## Data section
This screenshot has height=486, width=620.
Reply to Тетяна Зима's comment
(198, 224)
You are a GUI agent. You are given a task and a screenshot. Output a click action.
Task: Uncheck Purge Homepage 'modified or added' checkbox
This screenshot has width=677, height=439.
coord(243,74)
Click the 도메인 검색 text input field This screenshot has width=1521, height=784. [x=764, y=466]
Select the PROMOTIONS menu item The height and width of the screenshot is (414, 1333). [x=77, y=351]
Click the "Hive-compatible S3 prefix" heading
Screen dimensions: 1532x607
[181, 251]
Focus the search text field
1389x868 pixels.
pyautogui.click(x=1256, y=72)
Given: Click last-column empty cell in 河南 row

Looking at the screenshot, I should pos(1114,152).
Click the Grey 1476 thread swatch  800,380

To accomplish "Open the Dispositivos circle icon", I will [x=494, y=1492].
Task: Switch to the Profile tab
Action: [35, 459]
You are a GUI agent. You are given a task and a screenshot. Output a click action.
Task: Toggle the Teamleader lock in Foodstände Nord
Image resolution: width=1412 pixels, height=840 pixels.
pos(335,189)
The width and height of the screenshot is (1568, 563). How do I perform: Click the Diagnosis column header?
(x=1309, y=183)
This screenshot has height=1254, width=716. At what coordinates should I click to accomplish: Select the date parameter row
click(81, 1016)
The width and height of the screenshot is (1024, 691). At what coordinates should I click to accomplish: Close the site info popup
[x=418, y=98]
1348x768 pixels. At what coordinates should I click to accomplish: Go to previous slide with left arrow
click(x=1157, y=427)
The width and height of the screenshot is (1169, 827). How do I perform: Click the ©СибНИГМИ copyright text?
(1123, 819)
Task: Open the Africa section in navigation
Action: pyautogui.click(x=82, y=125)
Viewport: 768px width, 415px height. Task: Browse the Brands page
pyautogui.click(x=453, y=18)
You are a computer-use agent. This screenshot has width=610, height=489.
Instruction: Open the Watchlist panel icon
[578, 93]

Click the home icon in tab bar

## Your goal
Begin at the line that has "You are a computer-use" and stop after the last of the lines. Copy that stretch again, swapping "Watchlist" for "Portfolio" and leaving all else unchanged.

## The solution
You are a computer-use agent. This screenshot has width=610, height=489.
Instruction: Open the Portfolio panel icon
[578, 93]

Click the home icon in tab bar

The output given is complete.